Ab 1970 publizierte Fischer nur noch kürzere Aufsätze, um seine Thesen vom Kriegskurs, Größenwahn und politischen Versagen der Reichsregierung im Detail zu untermauern. Er beteiligte sich dabei auch an der Diskussion um die Echtheit der Tagebücher von Kurt Riezler, einem Privatsekretär des Reichskanzlers Bethmann Hollweg, die dieser während der Julikrise geführt hatte. Vor allem aber vertrat er die These vom „Deutschen Sonderweg“ in das 20. Jahrhundert. Zunehmend betonte Fischer im Anschluss an Hans-Ulrich Wehlers Theorie des Sozialimperialismus auch innenpolitische Motive: Die Regierung habe mit dem Krieg Spannungen kanalisieren und Oppositionskräfte einbinden wollen. Der Aufsatz Juli 1914 (1983) fasste seine Argumentation letztmals zusammen.

Die Kontroverse

Fischers Rechercheleistung wurde von den meisten Rezensenten seiner ersten beiden Veröffentlichungen gewürdigt. In das Zentrum der Kontroverse rückte vor allem seine Deutung der Julikrise. Diese wurde in der Bundesrepublik zunächst mehrheitlich vehement abgelehnt. Darin spiegelte sich auch ein gewisser Schock über den Tabubruch eines einzelnen Historikers, der sich mit herkömmlichen Quellenfunden gegen den Nachkriegskonsens stellte, für die Entwicklung zum Weltkrieg seien alle europäischen Großmächte mehr oder weniger gleich verantwortlich gewesen, aber niemand habe den Krieg gewollt. Im Ausland dagegen wurde diese Position Fischers eher unterstützt.

Als erster und schärfster Kritiker Fischers profilierte sich Gerhard Ritter, Vertreter der historiographischen Tradition der Zwischenkriegszeit und Wortführer des Historikerverbandes. Er vertrat weiterhin die Einschätzung, die deutsche Politik im Juli/August 1914 sei grundsätzlich defensiv gewesen.

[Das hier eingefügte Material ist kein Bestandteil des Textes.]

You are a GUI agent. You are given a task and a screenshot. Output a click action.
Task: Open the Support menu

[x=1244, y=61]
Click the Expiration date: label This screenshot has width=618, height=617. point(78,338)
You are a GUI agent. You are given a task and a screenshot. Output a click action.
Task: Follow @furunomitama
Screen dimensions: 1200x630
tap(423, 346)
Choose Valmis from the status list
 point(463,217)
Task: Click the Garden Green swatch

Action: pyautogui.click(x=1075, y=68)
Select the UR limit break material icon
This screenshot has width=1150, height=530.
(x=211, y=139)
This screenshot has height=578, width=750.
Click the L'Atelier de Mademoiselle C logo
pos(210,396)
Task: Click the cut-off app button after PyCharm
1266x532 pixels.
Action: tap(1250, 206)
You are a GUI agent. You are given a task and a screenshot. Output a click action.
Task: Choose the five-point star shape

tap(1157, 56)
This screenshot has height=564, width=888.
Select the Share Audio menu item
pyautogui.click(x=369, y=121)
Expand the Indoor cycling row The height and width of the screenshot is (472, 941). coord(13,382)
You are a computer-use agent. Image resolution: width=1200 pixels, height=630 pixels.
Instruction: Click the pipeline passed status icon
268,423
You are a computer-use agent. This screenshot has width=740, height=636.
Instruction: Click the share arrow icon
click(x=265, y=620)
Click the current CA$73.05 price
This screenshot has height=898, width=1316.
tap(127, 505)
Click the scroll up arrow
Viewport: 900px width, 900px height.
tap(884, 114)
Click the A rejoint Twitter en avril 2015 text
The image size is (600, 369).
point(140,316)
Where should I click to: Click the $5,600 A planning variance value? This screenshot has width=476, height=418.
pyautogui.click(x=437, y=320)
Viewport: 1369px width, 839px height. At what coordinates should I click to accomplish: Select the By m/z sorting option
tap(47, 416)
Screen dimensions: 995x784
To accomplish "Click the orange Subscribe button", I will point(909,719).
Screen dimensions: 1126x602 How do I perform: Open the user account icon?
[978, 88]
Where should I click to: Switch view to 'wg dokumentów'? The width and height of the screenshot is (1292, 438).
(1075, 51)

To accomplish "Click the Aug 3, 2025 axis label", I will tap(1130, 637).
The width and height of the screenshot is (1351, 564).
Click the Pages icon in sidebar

Wichtige Kontrahenten Fischers waren zudem Egmont Zechlin, Karl Dietrich Erdmann und Andreas Hillgruber. Auch sie erkannten, wenn auch in unterschiedlichem Ausmaß, eine Initiative und damit schuldhafte Verantwortung des Kaiserreichs für den Krieg an. Sie gingen gleichwohl davon aus, dass die Reichsleitung unter Bethmann Hollweg den Krieg nicht direkt anstrebte, sondern aus dem Gefühl einer für Deutschland unhaltbar gewordenen Defensive heraus die politische - und nur notfalls militärische - Offensive suchte.

Hillgruber deutete das Verhalten der Reichsregierung im Juli 1914 als „Konzeption eines kalkulierten Risikos zur Durchsetzung begrenzter machtpolitischer Veränderungen unter Ausnutzung von internationalen Krisensituationen.“[3] Er nahm also gegen Fischer nicht an, dass die im September 1914 dokumentierten Kriegsziele schon vorher verfolgt wurden.

Ferner betonten Fischers Gegner stärker die politischen Entscheidungen und Ziele der anderen Großmächte in der Julikrise. So wurde etwa die Mobilmachung der russischen Armee als genauso wichtiger eskalierender Faktor wie die deutsche „Blankovollmacht“ für Österreich-Ungarn vom 5. Juli 1914 angesehen.

Fischers Arbeiten wurden auch wegen ihrer Methodik kritisiert. Fischer habe sich zwar intensiv mit einem vermeintlichen deutschen Weltmachtstreben beschäftigt, jedoch ohne die deutsche Politik in den Gesamtzusammenhang der Politik der anderen europäischen Großmächte zu stellen. Ohne eine solche Analyse könnten Fischers weitreichende Schlüsse zur Gesamtkriegsschuld nicht gezogen werden.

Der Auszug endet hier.